Copying files within HDFS using wildcard in NiFi

In my flow I need to copy HDFS files based on dynamic wildcard to another HDFS location within the same cluster.

I have Process Group Variables:

  • source_path = 'hdfs:///source/'
  • file_prefix = 'myflow_'

And a Flowfile Attribute:

  • file_timestamp = '20190520'

The source directory contains 4 files, and I need to copy the bolded two of them. The filenames to be copied are "${source_path}${file_prefix}${file_timestamp}.part*".





The MoveHDFS processor in NiFi v1.8.0 does not support Expression Language in the File Filter Regex field.

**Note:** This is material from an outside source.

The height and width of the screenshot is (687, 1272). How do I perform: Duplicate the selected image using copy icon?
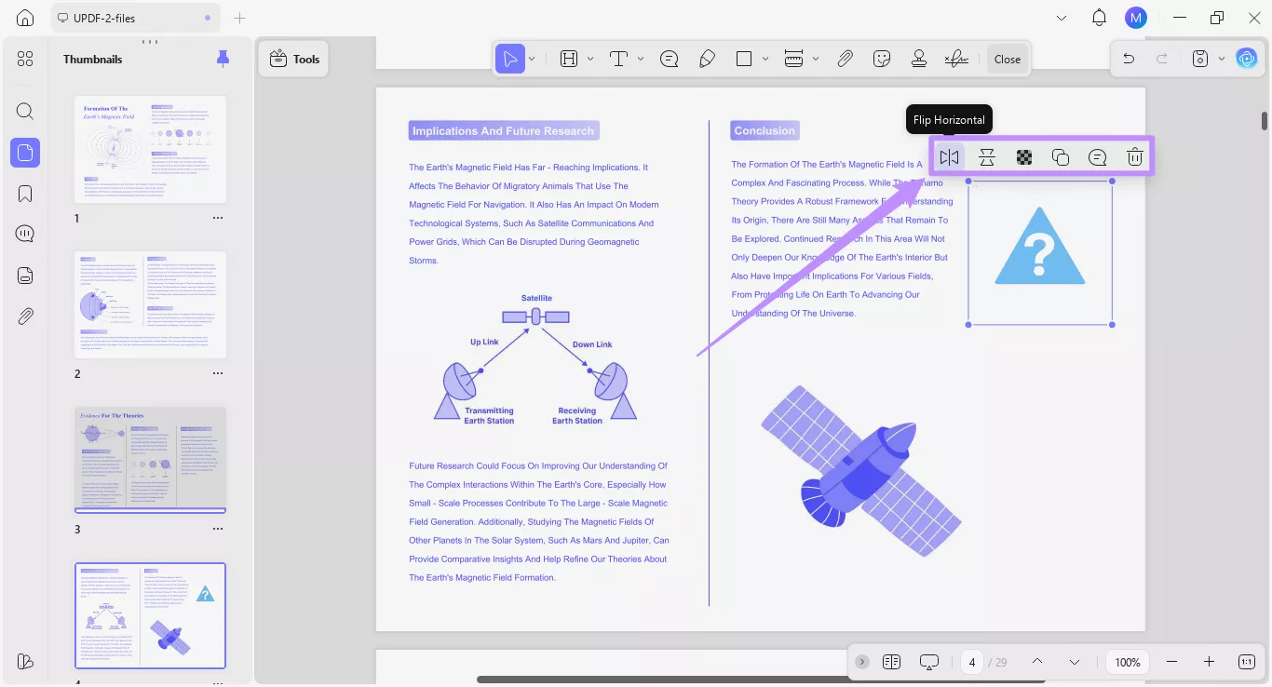(1061, 156)
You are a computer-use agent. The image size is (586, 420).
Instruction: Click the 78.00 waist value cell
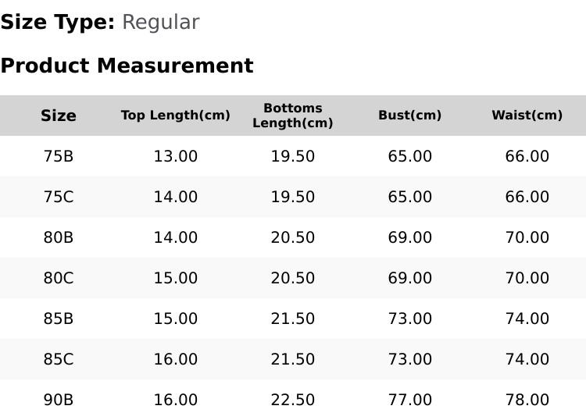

How could I achieve this functionality - except for using ExecuteStreamCommand with "hdfs dfs -cp"?

Re: Copying files within HDFS using wildcard in NiFi

@Piotr Grzegorski

Try using ListHDFS + FetchHDFS processors.

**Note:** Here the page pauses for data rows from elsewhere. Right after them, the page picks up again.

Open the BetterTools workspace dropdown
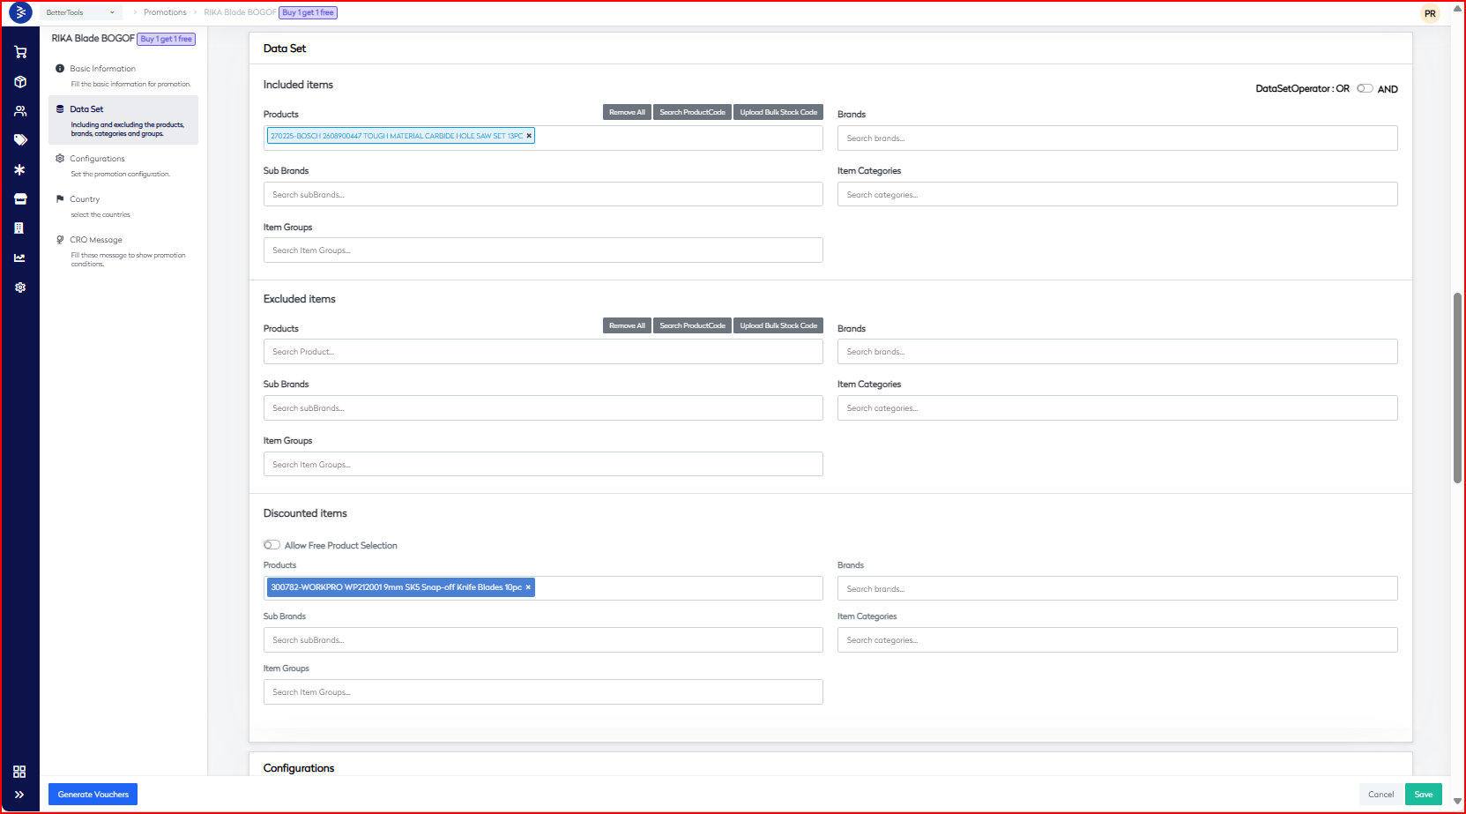tap(80, 12)
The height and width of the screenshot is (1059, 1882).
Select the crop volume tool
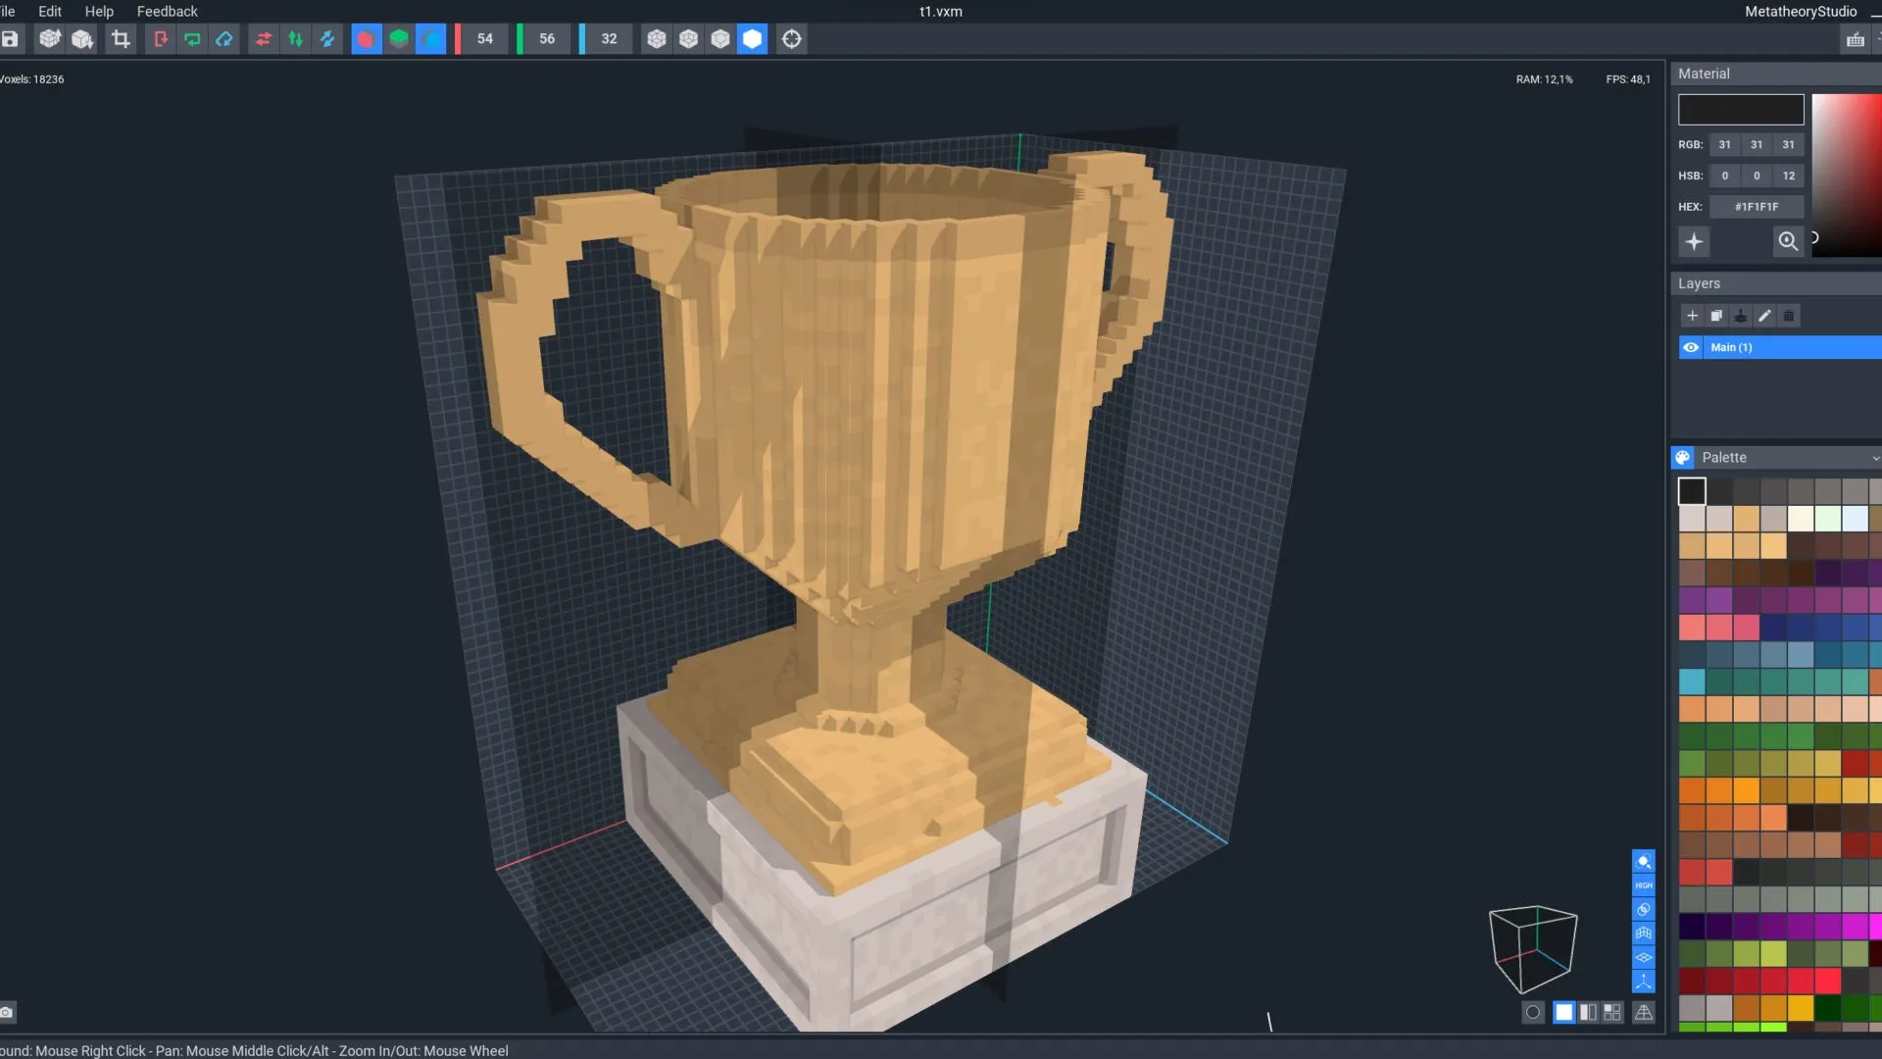(x=121, y=39)
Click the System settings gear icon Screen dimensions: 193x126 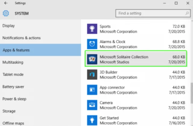click(x=6, y=13)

You can simulate MoveHDFS processor with the below Flow:

ListHDFS //list all the files in HDFS directory
RouteOnAttribute //Use nifi expression language to filter out the required files
FetchHDFS //fetch the files from HDFS
PutHDFS //put the files into HDFS directory.
DeleteHDFS //delete the file from HDFS directory that are pulled from FetchHDFS


Re: Copying files within HDFS using wildcard in NiFi

Thank you for your answer.

The problem is ListHDFS is a starting processor - it does not accept incoming connections, so I can't provide the changing input directory using a flowfile.